> _Exercise directions_
Please answer from the article on Charlotte-area CEO pay below: what was Doug Lebda's total compensation in 2018?

> _Page text_
LendingTree’s Doug Lebda topped the list of the Charlotte area’s highest-paid CEOs for the second year in a row in 2018, despite seeing a significant pay cut, according to an annual Observer analysis.
Lebda’s total compensation dropped 29%, from $59.6 million in 2017 to $42.3 million last year. The bulk of his compensation comes from stock awards and options to buy company stock, issued as part of a retention deal.
Bank of America CEO Brian Moynihan came in second, earning $22.4 million, largely in the form of restricted stock awards tied to company performance. The bank said in a securities filing that it had record earnings last year. The company declined to comment on Moynihan’s compensation.
And steel maker Nucor’s CEO, John Ferriola, had the third-highest pay package, $15.6 million, after seeing a compensation hike of 28.7%. Ferriola’s pay is performance-based, and the company posted record revenue, earnings and steel shipments in 2018, Nucor spokeswoman Katherine Miller said in an email.

> _Entries provided_
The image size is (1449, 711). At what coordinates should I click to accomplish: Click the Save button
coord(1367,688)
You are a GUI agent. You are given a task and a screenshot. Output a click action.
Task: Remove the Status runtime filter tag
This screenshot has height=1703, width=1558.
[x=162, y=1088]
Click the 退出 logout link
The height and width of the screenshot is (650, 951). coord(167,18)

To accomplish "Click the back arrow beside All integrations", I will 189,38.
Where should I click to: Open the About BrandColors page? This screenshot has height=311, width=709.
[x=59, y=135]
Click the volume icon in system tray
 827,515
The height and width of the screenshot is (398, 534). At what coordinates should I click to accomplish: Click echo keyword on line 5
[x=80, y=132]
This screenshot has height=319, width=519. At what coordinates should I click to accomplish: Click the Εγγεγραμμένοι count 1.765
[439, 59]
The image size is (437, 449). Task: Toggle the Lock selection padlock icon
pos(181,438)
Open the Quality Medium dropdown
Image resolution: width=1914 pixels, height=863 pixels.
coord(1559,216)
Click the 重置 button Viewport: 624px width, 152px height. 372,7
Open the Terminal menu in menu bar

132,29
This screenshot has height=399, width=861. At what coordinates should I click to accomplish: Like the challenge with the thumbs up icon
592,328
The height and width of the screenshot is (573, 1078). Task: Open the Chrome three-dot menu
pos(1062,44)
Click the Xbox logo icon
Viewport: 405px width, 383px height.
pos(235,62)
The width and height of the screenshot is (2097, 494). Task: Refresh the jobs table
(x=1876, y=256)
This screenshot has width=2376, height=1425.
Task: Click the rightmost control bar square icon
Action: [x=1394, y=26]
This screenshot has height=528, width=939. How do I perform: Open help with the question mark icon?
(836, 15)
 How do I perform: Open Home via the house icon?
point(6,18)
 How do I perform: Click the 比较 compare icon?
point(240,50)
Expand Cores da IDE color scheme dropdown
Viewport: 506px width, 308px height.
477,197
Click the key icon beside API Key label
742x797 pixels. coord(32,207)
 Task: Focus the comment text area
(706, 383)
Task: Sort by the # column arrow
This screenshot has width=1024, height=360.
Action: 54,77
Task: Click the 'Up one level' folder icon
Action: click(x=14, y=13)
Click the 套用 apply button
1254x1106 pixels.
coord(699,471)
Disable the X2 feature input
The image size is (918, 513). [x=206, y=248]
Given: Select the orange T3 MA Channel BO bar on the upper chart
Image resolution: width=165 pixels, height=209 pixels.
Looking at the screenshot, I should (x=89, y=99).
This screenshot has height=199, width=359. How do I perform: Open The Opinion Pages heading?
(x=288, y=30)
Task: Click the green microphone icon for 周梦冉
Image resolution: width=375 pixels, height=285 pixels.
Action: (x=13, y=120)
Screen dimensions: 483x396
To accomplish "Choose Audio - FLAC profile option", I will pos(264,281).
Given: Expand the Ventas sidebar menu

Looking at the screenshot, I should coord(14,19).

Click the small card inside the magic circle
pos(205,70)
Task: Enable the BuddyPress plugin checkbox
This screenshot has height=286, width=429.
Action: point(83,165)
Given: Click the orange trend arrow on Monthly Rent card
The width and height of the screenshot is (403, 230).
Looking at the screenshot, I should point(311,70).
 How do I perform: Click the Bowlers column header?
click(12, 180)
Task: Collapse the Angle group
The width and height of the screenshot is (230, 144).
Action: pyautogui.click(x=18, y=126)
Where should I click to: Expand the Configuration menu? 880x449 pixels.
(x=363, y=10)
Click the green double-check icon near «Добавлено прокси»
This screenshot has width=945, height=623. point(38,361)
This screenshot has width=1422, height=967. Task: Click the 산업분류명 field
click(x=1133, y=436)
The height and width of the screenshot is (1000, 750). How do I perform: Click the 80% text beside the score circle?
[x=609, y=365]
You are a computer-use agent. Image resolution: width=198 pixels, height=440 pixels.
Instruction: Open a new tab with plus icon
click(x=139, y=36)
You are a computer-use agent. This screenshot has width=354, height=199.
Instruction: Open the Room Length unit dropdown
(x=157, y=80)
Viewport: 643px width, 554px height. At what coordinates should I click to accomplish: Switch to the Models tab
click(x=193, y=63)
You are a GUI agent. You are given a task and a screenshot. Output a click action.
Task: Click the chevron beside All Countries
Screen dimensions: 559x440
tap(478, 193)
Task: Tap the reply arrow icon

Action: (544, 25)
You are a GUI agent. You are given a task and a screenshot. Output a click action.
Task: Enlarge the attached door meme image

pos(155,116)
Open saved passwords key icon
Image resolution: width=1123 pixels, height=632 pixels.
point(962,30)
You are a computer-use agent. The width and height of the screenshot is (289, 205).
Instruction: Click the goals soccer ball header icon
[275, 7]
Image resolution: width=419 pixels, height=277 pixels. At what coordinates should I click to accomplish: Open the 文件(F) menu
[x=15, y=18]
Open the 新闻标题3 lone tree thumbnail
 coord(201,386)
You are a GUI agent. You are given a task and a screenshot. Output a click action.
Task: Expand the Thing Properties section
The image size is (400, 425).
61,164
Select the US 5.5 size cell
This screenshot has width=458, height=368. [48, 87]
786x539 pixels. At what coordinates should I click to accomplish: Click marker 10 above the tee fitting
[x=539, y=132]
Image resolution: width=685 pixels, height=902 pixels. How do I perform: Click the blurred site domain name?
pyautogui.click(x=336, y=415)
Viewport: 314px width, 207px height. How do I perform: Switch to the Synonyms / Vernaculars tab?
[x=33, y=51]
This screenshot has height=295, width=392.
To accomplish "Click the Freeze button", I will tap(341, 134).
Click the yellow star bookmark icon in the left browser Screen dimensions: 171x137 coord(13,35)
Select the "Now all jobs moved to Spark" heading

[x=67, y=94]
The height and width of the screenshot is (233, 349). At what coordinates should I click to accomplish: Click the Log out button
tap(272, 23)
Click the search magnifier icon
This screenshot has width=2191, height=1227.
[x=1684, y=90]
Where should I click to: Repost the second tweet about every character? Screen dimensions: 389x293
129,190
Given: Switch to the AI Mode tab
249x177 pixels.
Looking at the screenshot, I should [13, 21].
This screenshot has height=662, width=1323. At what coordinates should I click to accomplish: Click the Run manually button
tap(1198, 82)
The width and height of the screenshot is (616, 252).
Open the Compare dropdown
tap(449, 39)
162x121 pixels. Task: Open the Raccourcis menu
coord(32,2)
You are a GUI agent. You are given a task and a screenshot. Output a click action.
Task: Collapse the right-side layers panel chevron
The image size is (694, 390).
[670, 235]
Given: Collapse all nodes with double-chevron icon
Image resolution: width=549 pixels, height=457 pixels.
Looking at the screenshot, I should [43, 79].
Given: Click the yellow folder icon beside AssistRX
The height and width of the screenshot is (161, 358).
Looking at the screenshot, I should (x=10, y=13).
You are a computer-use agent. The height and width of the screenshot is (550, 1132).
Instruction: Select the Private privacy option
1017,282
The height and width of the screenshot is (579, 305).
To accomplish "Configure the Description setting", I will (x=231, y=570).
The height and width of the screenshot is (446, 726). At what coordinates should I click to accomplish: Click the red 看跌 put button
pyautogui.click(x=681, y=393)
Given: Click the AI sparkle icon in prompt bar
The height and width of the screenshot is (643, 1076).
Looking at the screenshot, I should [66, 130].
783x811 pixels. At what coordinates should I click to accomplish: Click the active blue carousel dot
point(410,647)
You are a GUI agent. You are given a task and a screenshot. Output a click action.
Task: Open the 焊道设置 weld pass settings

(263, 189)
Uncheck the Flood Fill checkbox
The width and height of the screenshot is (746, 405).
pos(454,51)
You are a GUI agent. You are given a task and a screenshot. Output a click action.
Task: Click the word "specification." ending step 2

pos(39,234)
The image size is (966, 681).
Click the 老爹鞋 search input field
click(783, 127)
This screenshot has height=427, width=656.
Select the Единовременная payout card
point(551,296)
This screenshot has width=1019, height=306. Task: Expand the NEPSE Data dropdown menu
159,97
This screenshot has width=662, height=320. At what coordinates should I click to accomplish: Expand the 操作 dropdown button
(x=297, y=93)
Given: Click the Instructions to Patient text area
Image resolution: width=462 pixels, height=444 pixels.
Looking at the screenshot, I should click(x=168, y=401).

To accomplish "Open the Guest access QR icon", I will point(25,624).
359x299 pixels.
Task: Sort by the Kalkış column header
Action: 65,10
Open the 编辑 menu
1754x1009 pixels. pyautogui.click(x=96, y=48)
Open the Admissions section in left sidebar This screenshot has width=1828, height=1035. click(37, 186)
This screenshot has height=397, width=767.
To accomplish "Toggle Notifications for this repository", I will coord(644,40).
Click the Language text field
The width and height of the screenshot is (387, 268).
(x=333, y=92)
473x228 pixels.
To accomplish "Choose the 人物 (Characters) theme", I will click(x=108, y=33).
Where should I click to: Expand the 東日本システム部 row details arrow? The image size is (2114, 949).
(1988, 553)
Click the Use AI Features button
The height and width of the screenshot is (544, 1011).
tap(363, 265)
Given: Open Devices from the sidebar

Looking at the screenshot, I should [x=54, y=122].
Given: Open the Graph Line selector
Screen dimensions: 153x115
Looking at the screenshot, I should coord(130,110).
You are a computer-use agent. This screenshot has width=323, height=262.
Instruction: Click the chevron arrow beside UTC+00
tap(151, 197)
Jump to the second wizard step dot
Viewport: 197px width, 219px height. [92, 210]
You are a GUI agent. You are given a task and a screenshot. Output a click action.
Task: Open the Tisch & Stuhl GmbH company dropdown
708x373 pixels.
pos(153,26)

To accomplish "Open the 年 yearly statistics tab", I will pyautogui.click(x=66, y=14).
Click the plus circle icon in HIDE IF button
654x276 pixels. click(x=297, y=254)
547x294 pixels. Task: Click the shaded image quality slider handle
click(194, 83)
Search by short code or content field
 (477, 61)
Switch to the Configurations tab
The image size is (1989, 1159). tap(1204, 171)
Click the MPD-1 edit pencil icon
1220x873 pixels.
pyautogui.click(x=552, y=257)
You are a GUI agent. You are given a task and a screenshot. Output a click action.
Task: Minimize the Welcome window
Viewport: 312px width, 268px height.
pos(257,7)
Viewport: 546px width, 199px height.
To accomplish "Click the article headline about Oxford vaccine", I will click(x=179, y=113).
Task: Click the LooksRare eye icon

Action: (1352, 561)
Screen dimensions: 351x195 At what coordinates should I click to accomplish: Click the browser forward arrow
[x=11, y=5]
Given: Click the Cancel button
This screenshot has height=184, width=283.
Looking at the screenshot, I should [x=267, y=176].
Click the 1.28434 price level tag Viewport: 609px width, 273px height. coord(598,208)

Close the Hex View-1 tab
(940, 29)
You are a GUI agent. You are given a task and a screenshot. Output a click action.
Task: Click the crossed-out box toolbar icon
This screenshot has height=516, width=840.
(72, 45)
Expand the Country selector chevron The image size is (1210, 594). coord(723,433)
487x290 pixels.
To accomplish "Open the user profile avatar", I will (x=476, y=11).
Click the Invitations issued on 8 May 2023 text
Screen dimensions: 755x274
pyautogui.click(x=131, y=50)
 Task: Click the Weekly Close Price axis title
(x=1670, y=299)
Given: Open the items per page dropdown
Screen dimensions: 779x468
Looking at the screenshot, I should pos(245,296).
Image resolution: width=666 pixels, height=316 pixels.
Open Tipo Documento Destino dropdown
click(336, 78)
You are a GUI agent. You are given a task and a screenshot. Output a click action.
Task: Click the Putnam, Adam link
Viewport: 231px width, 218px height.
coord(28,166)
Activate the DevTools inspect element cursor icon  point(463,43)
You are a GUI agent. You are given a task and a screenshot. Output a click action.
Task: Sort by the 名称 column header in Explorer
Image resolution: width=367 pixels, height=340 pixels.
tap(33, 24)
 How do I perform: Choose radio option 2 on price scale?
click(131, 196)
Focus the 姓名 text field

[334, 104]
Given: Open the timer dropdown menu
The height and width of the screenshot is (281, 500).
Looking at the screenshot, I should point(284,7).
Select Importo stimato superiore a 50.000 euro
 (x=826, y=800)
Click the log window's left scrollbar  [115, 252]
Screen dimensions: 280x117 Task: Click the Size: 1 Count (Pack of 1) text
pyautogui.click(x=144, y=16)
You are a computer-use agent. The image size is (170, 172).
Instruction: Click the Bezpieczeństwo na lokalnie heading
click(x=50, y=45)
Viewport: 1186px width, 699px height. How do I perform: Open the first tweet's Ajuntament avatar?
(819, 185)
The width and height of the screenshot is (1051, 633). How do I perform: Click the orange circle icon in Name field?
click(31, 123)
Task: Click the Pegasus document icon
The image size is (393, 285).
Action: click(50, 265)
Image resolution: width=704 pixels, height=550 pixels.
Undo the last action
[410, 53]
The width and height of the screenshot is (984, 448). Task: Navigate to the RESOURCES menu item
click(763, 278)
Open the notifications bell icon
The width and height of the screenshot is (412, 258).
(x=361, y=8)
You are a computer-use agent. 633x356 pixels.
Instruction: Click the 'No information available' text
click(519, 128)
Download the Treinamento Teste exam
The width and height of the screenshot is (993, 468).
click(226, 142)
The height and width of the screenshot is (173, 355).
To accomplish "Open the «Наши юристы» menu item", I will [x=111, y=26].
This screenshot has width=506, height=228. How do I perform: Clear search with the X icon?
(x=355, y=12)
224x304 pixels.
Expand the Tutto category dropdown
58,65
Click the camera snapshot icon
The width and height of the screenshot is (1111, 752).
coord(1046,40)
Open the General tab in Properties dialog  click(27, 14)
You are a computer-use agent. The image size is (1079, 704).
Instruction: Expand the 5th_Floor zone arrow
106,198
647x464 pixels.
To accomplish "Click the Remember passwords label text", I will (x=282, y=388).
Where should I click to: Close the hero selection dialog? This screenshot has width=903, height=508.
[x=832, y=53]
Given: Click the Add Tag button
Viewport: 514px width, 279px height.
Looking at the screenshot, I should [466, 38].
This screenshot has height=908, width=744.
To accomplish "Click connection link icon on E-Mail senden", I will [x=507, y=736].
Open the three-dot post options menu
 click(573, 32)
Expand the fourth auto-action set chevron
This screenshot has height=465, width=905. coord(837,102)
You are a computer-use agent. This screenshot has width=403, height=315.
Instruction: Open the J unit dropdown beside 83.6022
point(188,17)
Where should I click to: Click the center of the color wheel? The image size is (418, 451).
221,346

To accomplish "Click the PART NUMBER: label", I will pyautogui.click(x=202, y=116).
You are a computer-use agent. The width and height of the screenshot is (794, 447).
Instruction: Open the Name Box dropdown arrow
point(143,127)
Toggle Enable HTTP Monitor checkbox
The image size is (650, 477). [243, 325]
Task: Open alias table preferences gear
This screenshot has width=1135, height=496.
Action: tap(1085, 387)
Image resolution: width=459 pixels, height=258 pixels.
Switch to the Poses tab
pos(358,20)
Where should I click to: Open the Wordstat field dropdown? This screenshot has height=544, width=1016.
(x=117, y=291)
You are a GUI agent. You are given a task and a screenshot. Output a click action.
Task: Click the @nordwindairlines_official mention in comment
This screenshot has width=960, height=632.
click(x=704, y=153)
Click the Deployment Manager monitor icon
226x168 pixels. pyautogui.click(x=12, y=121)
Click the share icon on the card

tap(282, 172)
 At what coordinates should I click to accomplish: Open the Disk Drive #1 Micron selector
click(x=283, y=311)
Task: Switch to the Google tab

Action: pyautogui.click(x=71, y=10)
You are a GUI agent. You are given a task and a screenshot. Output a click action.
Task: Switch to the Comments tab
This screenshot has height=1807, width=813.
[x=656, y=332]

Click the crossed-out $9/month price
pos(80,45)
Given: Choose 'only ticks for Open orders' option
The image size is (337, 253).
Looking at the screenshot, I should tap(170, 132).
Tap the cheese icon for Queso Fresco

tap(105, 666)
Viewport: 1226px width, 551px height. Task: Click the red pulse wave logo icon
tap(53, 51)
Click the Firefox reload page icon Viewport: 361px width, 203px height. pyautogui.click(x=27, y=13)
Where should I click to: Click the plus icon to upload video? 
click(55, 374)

> _Answer in full_
$42.3 million